> **TASK DETAILS**: Reproduce only what runs from the line containing "Open the Hosts and Clusters inventory icon" to the line containing "The width and height of the screenshot is (690, 364)." in the records below, inclusive. Keep it exact, and keep the pictures out.

[SUPPLIED RECORDS Boundary: Start]

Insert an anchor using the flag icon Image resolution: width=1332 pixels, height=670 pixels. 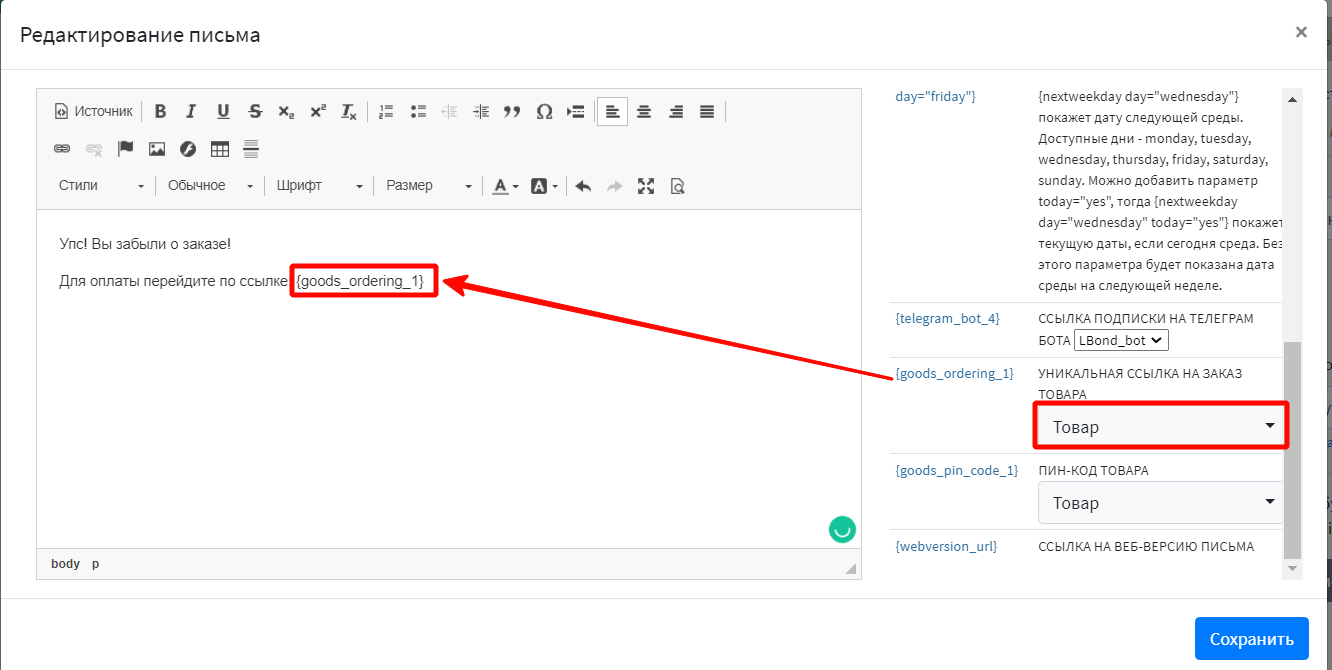pyautogui.click(x=125, y=149)
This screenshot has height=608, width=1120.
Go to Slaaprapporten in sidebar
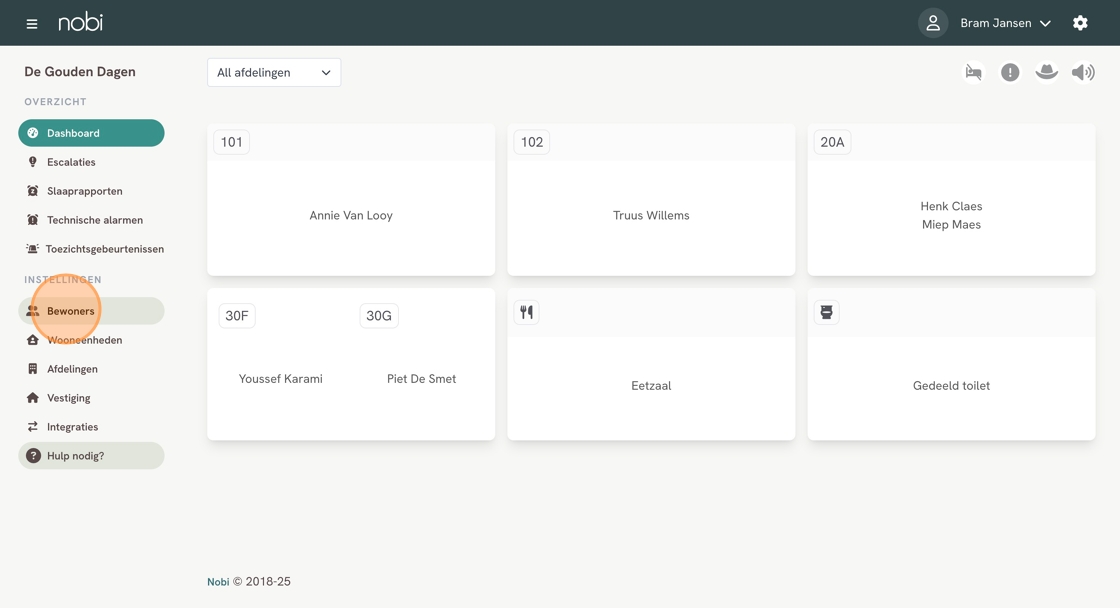(84, 191)
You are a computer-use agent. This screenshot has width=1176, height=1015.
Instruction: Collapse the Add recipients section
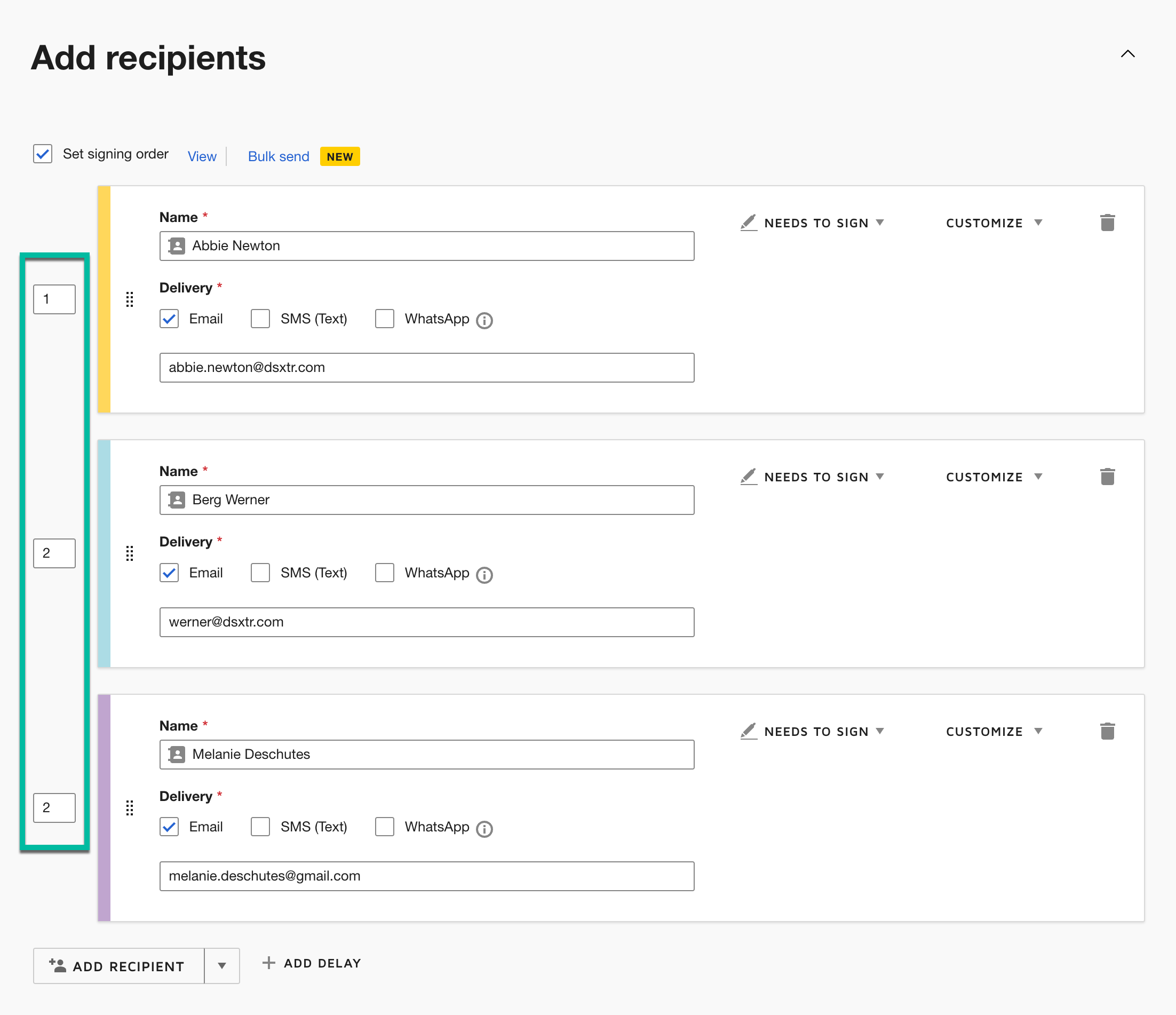1128,54
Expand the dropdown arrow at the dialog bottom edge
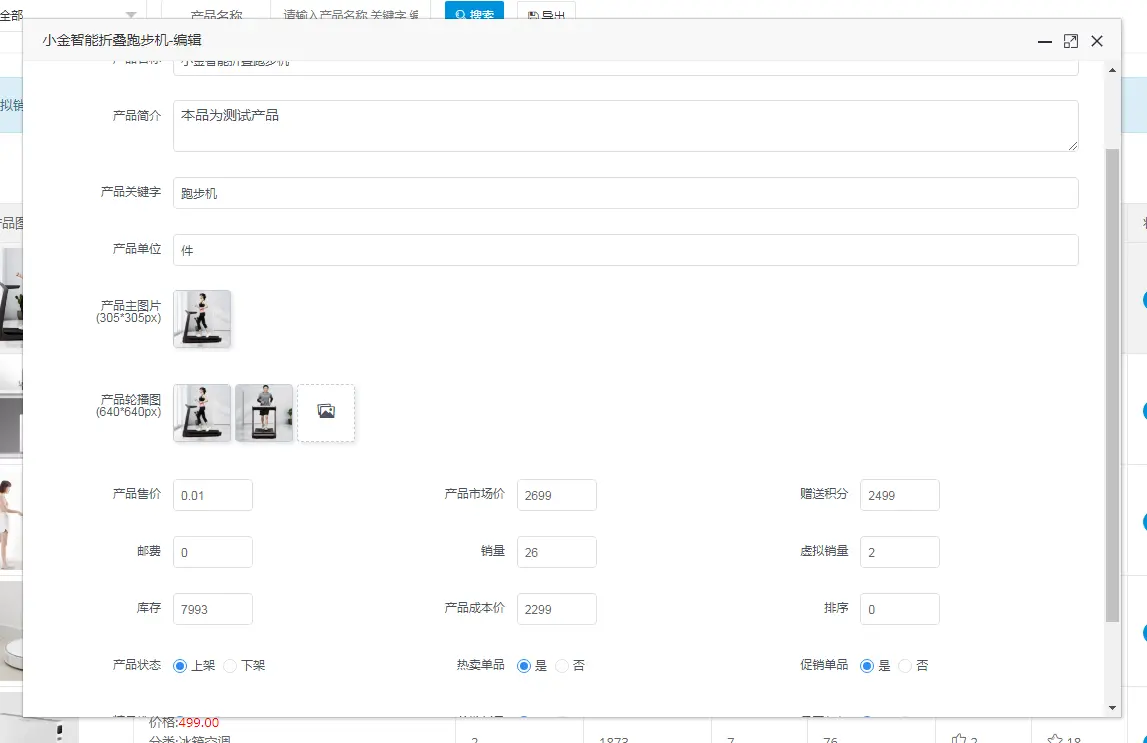The width and height of the screenshot is (1147, 743). pyautogui.click(x=1112, y=708)
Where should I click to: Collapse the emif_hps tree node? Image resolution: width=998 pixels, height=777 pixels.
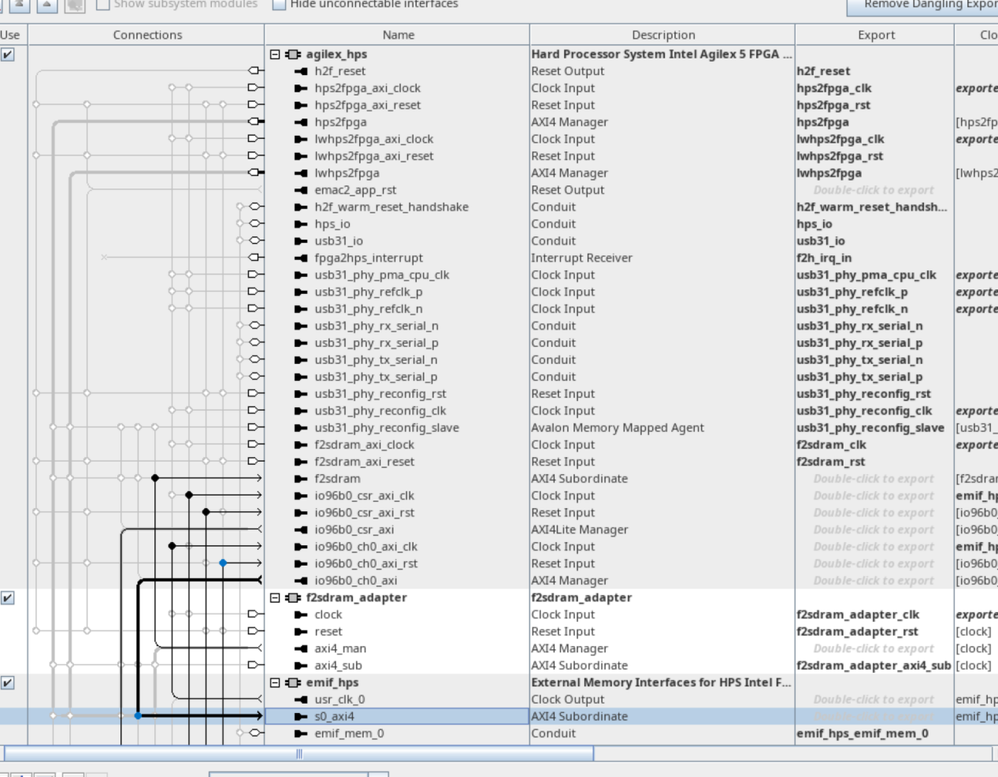point(275,682)
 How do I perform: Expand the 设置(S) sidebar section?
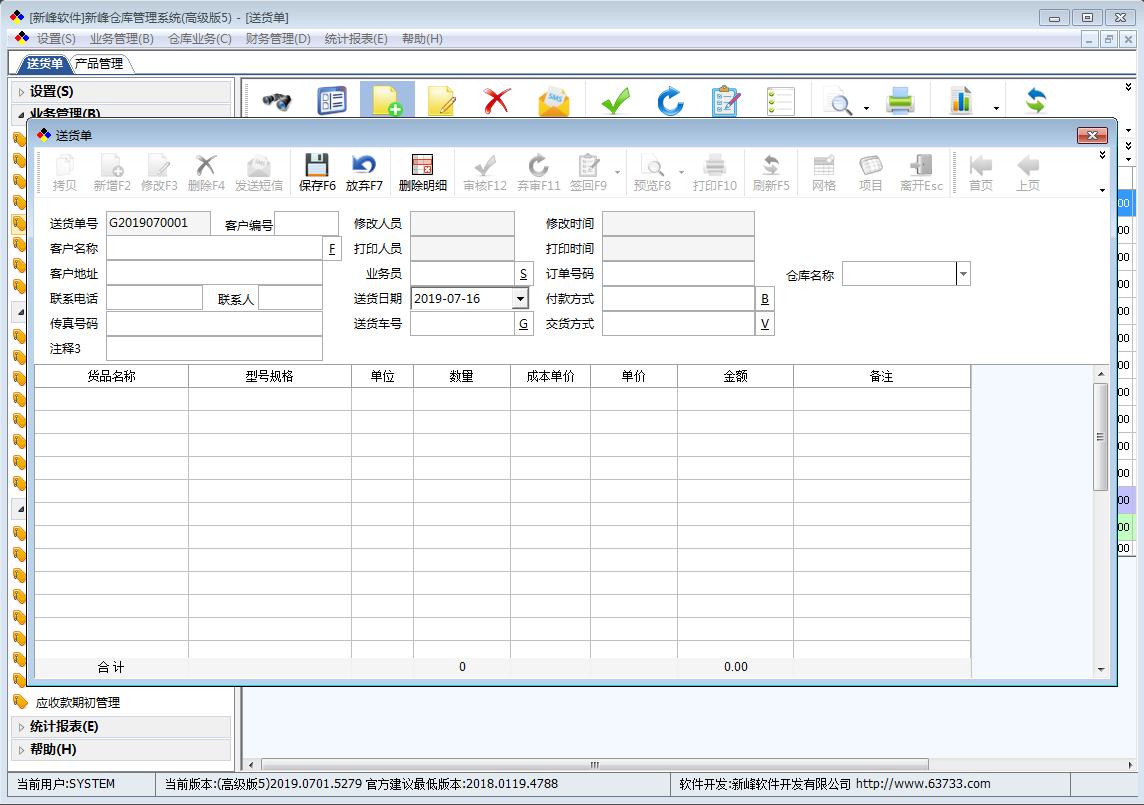(52, 91)
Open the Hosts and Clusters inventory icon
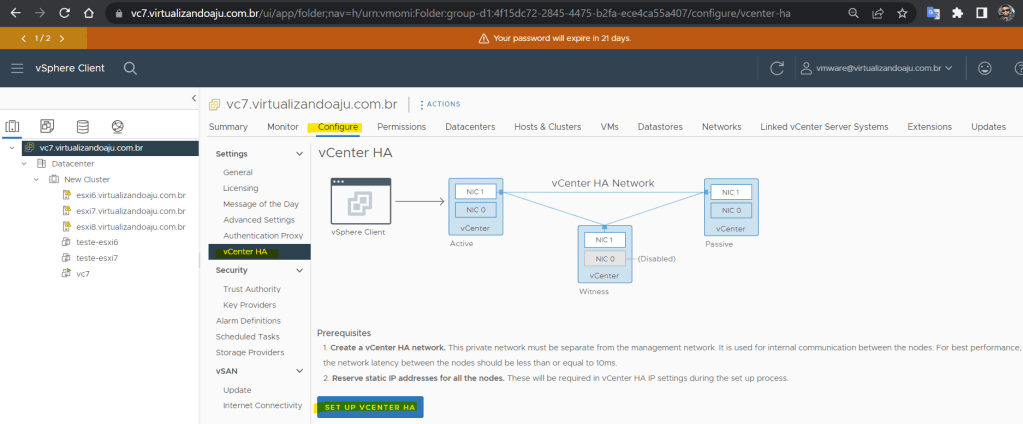 point(12,127)
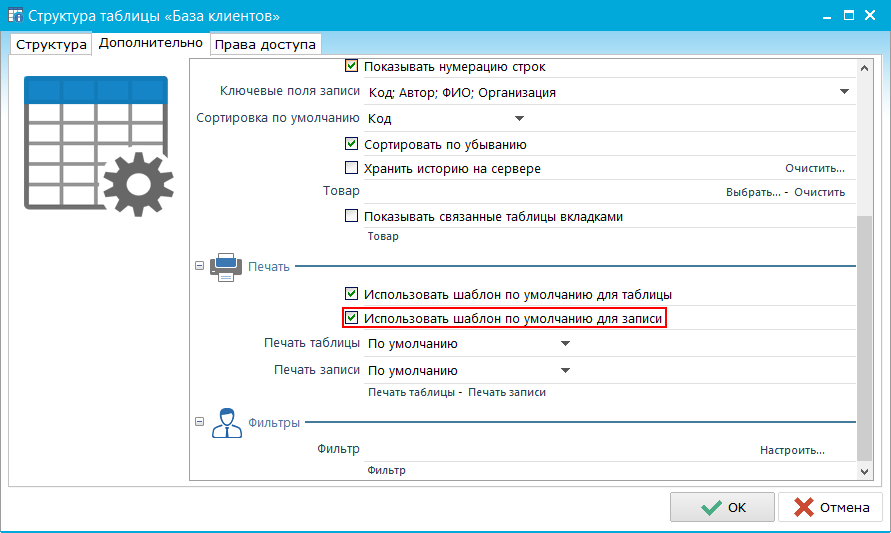Click the table gear icon on left
This screenshot has height=533, width=891.
tap(97, 146)
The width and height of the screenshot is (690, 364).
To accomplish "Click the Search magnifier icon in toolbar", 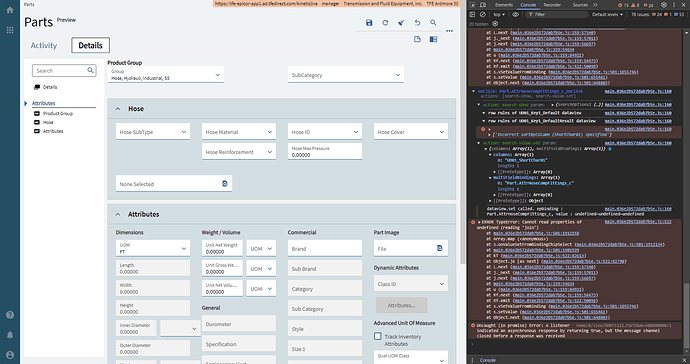I will click(433, 22).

[SUPPLIED RECORDS Boundary: End]

> **YOUR RESPONSE**:
Open the Hosts and Clusters inventory icon
 point(12,127)
Click the table gear icon on left
This screenshot has height=533, width=891.
tap(97, 146)
The width and height of the screenshot is (690, 364).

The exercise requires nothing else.